De beoordeling van de kinderrechter
5.10.
De zorgen over [minderjarige] zijn in de afgelopen periode niet afgenomen, sterker nog die zijn alleen maar toegenomen. Er is namelijk geen enkel zicht over hoe met [minderjarige] gaat, waar hij woont en of hij naar school gaat. De ernstige bedreiging in de ontwikkeling van [minderjarige] is daarom nog onverminderd aanwezig. De moeder accepteert de zorg niet en vermijdt het contact met de GI volledig. Aan de wettelijke vereisten voor een ondertoezichtstelling is daarom voldaan.
5.11.
De advocaat van de moeder heeft aangegeven dat de ondertoezichtstelling geen meerwaarde heeft, omdat het onuitvoerbaar is. De kinderrechter ziet wel meerwaarde in de ondertoezichtstelling, namelijk omdat er zicht moet komen op de leefsituatie en het welzijn van [minderjarige] door de GI. Een verbetering van deze situatie ligt volledig in de handen van de moeder. Als zij aan de GI informatie verstrekt waaruit blijkt waar [minderjarige] woont, hoe zijn gezondheid is, waar hij naar school gaat en dergelijke, dan kan de GI een inhoudelijke beoordeling maken over het belang van [minderjarige] en of de ontwikkelingsbedreiging is verminderd of weggenomen. De verplichting van de Nederlandse staat om zicht te krijgen op een minderjarige waarover al een ernstige ontwikkelingsbedreiging is vastgesteld weegt momenteel zwaarder dan de positie van de moeder als eenhoofdige gezagsdrager om de verblijfplaats van haar kind te bepalen.
5.12.
De ondertoezichtstelling is nog steeds noodzakelijk. De kinderrechter verlengt de ondertoezichtstelling van [minderjarige] voor de duur van een jaar.
5.13.
De kinderrechter verklaart de beslissing uitvoerbaar bij voorraad, zoals is verzocht. Dat wil zeggen dat de beslissing direct geldt, ook als iemand in hoger beroep gaat.

6.De beslissing

De kinderrechter:
6.1.
verlengt de ondertoezichtstelling van [minderjarige] met ingang van 18 september 2025 tot 18 september 2026;
6.2.
verklaart deze beschikking uitvoerbaar bij voorraad.

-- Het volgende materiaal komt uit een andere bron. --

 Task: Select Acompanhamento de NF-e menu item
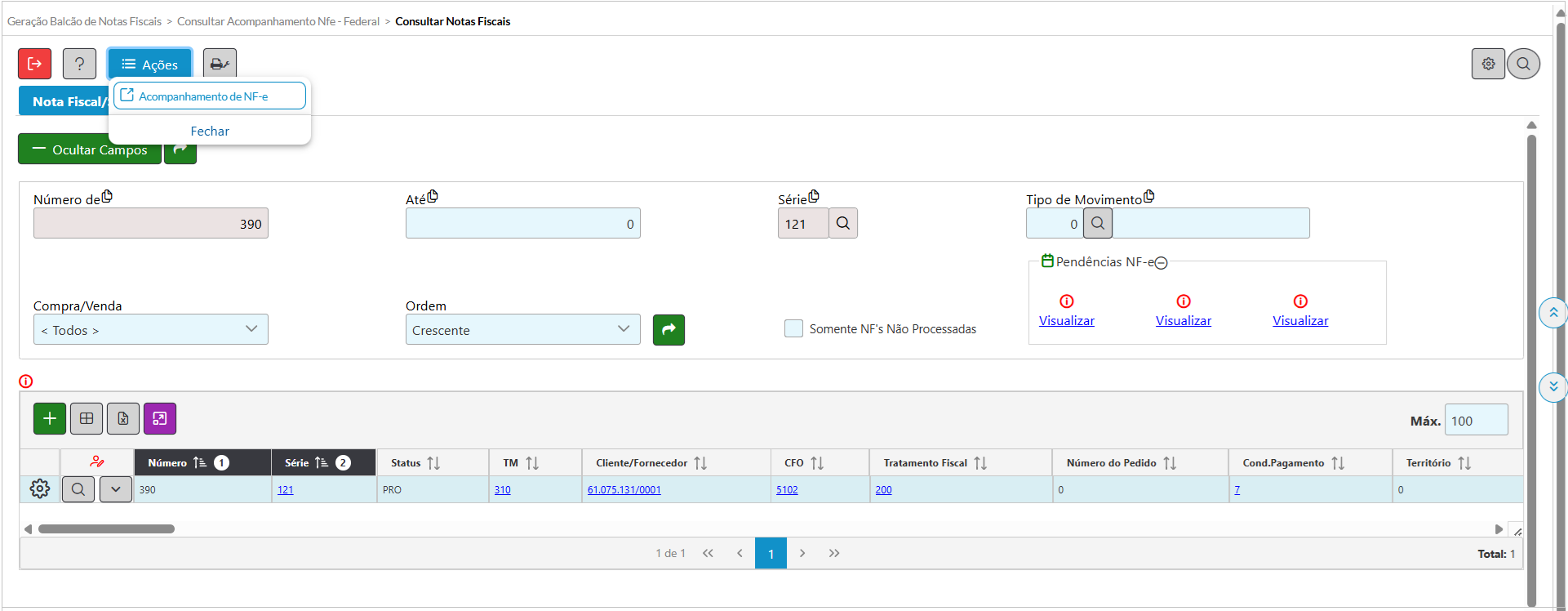click(x=210, y=96)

Deze beslissing is gegeven en in het openbaar uitgesproken op 15 september 2025 door mr. Sumner, kinderrechter, in aanwezigheid van mr. Verger-Maas als griffier, en op schrift gesteld op 26 september 2025.

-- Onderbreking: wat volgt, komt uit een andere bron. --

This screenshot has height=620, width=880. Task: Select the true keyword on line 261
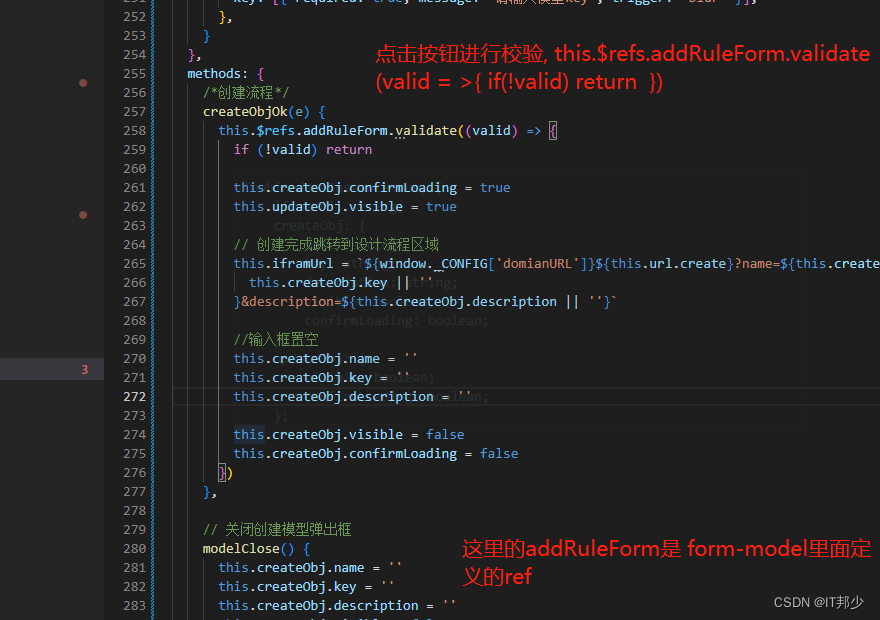[500, 187]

Tegen eindbeslissingen in deze beschikking is hoger beroep mogelijk bij het gerechtshof ‘s-Hertogenbosch. Hiervoor is een advocaat nodig. Wie kunnen hoger beroep instellen:
  • degenen aan wie een afschrift van de beschikking is verstrekt of verzonden, binnen drie maanden na de dag van de uitspraak;
  • andere belanghebbenden, binnen drie maanden na de betekening van deze beschikking of binnen drie maanden nadat zij op andere wijze daarvan kennis hebben genomen.